#### [YOUR OBJECTIVE]
From the line containing "How do I perform: Click" to the final line of the entries, copy each line exactly. Pictures stay out.

#### [MATERIALS PROVIDED]
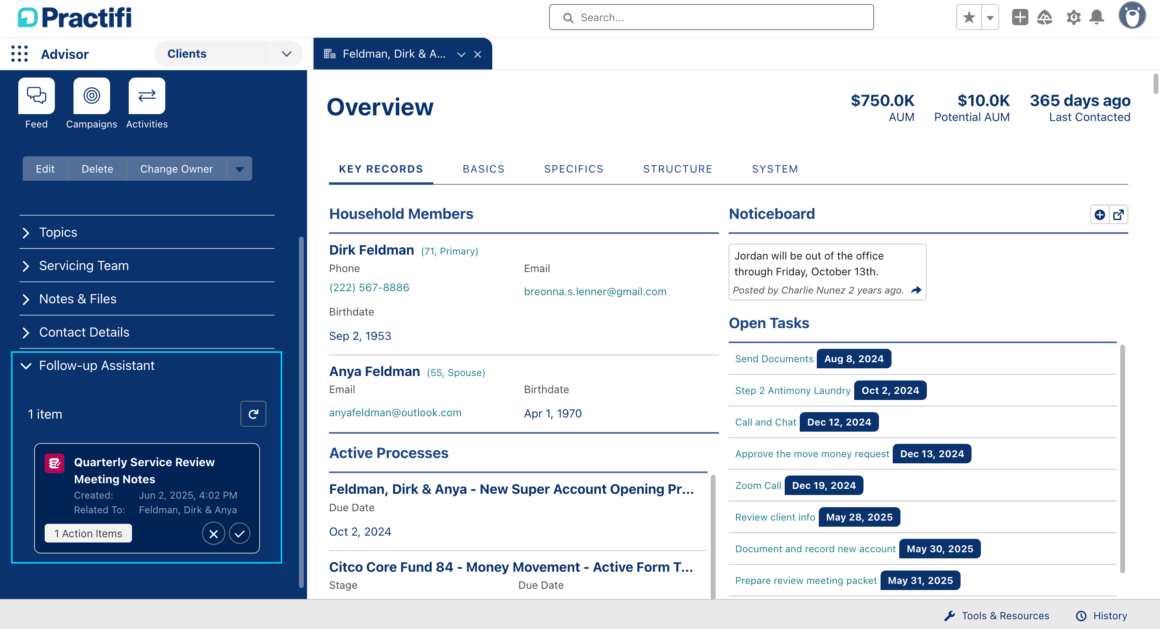Switch to the Structure tab
The image size is (1160, 629).
coord(677,169)
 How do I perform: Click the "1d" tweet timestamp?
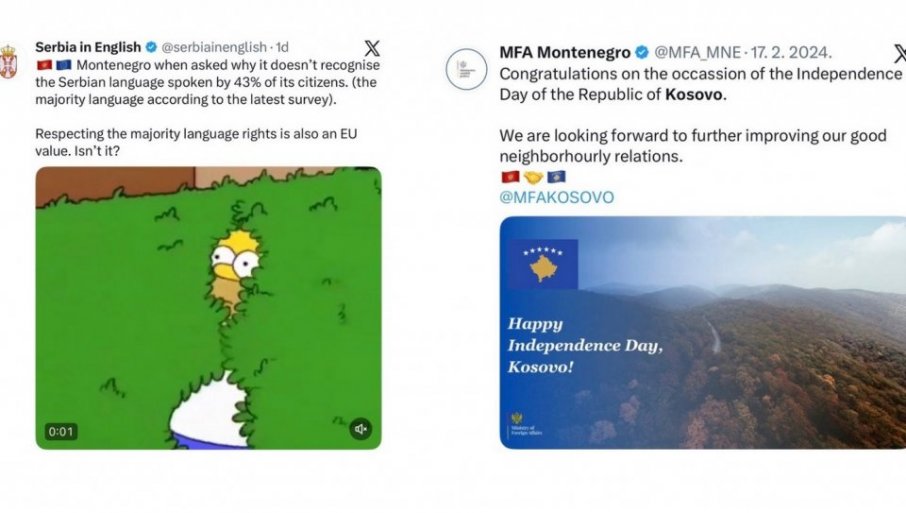pos(282,47)
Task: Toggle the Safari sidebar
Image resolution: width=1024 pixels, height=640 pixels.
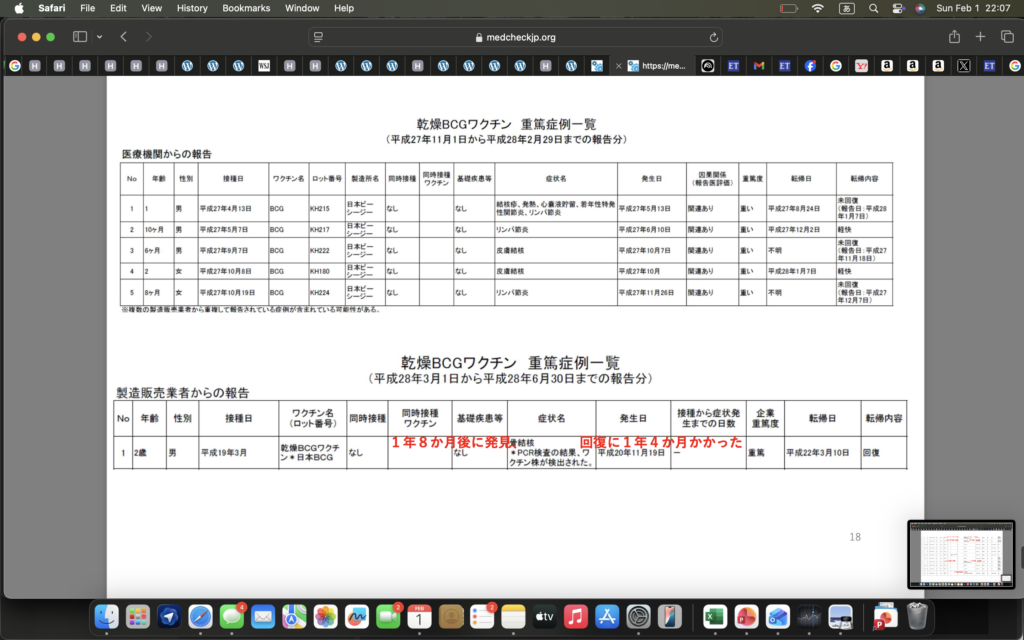Action: tap(79, 37)
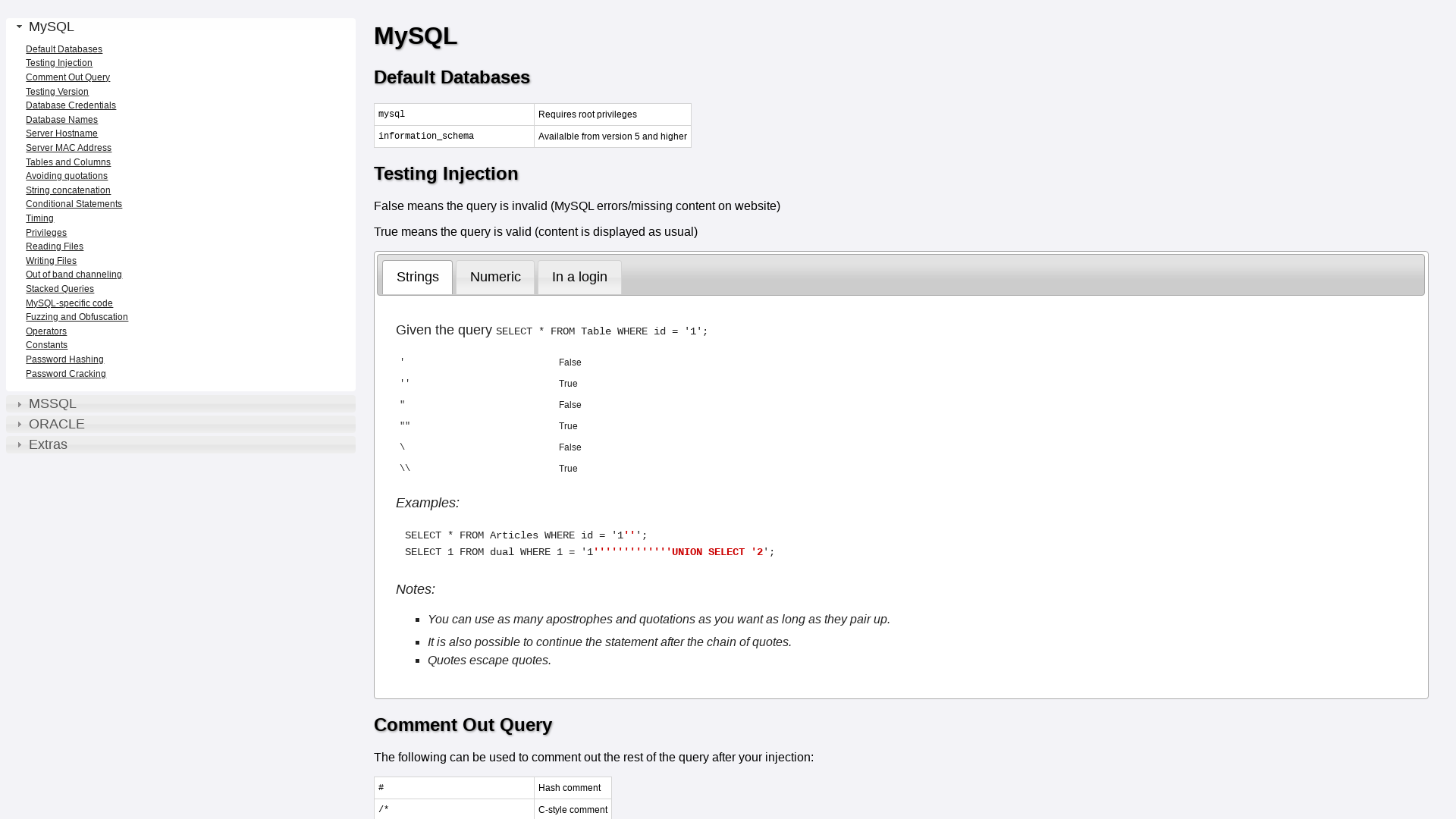Viewport: 1456px width, 819px height.
Task: Click the Testing Injection menu item
Action: tap(58, 62)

#### [PROBLEM SOLUTION]
 How do I perform: Click the "1d" tweet timestamp?
pos(282,47)
Task: Toggle the Safari sidebar
Image resolution: width=1024 pixels, height=640 pixels.
Action: tap(79, 37)
Viewport: 1456px width, 819px height.
Task: Click the Testing Injection menu item
Action: tap(58, 62)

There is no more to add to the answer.